Quali sono le dinamiche che hanno portato allo scioglimento?
“Lo scorso anno c’è stata un’indagine della magistratura sul gioco d’azzardo: nelle frazioni di Lineri e di Monte Palma hanno scoperto che il mio ex vice sindaco Carmelo Santapaola (nessuna lontana parentela col boss catanese) aveva una intestazione fittizia di beni di un bar dove si giocava: c’è stata una retata, nella quale 21 mafiosi sono stati arrestati. L’ex vice sindaco, dimessosi subito, è stato accusato di questo (intestazione fittizia di beni), non di mafia. Dopodiché il senatore del M5S Mario Giarrusso (componente della Commissione parlamentare antimafia) ha presentato un’interrogazione, dicendo che il Comune di Misterbianco andava sciolto per infiltrazioni mafiose”.

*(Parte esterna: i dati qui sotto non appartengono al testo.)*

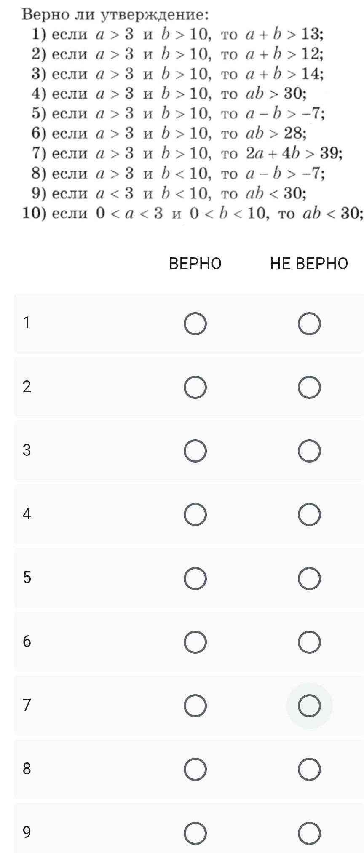
Task: Select НЕ ВЕРНО for statement 4
Action: (x=309, y=515)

Quindi un input importante viene dato dall’interrogazione di Giarrusso?
“Certo, ma si tratta di una interrogazione fasulla, in quanto, come ha dichiarato successivamente il Giudice per le indagini preliminari, l’ex vice sindaco Santapaola (benché abbia questo cognome pesante) non è parente del famoso boss catanese. Inoltre il Gip sostiene che l’ex vice sindaco non appartiene e Cosa nostra e che non ha agito per favorire la mafia. Si tratta di un amministratore il quale, da privato, ha commesso questo reato. Che c’entra col Comune? In ogni caso si è dimesso subito. Adesso ci sarà un processo e risponderà davanti ai magistrati. Ma da qui a dire che al Comune c’è la mafia ne corre”.
Ma nelle intercettazioni si parla di mafiosi che parlano di posti di lavoro, di appalti, di gestione del verde pubblico.
“Chiacchiere, farneticazioni di quattro pazzi fuori dal mondo”.
Il provvedimento di scioglimento era stato preso dal governo precedente Lega-M5S e ratificato da quello attuale (Pd-M5S)?
“Certo. E’ da un anno e mezzo che se ne parla. La verità è che hanno pressato”.
Chi ha pressato?
“Al centro c’è il problema della discarica di rifiuti più grande della Sicilia. Il sindaco di Motta Sant’Anastasia è il primo sindaco della Lega in Sicilia. E siccome il nemico della discarica si chiama Nino Di Guardo (di cui da tempo chiede la chiusura), e il sindaco di Motta è amico, in quanto il proprio figlio, fino a poco tempo fa, lavorava in quella struttura, tante cose si possono capire da questi particolari”.
Ovviamente lei si assume le responsabilità delle sue dichiarazioni.
“Sono cose che ho detto anche al comizio di ieri sera davanti a 2mila persone”.
Sì, ma il provvedimento di scioglimento è arrivato da questo governo, nel quale c’è il Pd, il suo partito.
“I funzionari del Ministero dell’Interno sono quelli nominati dalla Lega e hanno detto: Misterbianco va sciolto. L’unico comune della provincia di Catania di 50mila abitanti amministrato dalla sinistra: un Comune efficiente e con i migliori servizi per quanto riguarda scuole, asili nido, trasporti, finanziamenti e tanto altro. Decapitare questo Comune è stata una scelta politica per le forze avverse”.
Cosa farà adesso?
“Appena verrà pubblicato il decreto di scioglimento farò ricorso al Tar, ma siccome io non vivo solo del ricorso ma c’è il sangue che bolle per una ingiustizia subita, per una violazione tremenda, io protesto con questo sciopero e vorrei che questo caso diventasse nazionale. Si dovrebbe aprire un dibattito rispetto a una legge che va modificata. Ci vogliono elementi concreti, sennò torniamo alla caccia alle streghe. Se ci sono prove che si sciolga un Comune, ma sulle fantasie non si può uccidere la democrazia”.
Il Consiglio comunale può dire che non sia infiltrato?
“E’ emersa una intercettazione nei confronti di un consigliere dell’opposizione: è emerso dalle carte che durante la campagna elettorale del 2017 ha fatto telefonare dalla sua segretaria ai boss locali”.
E nei confronti dei consiglieri della maggioranza?
“Nulla”.
Lo scioglimento del Comune durerà 18 mesi, nel corso dei quali saranno inviati i commissari governativi. Dopo si ricandiderà?
“Spero di tornare prima dei 18 mesi. In caso contrario, se avrò vita e salute, certamente. Il mio Comune non lo abbandono”.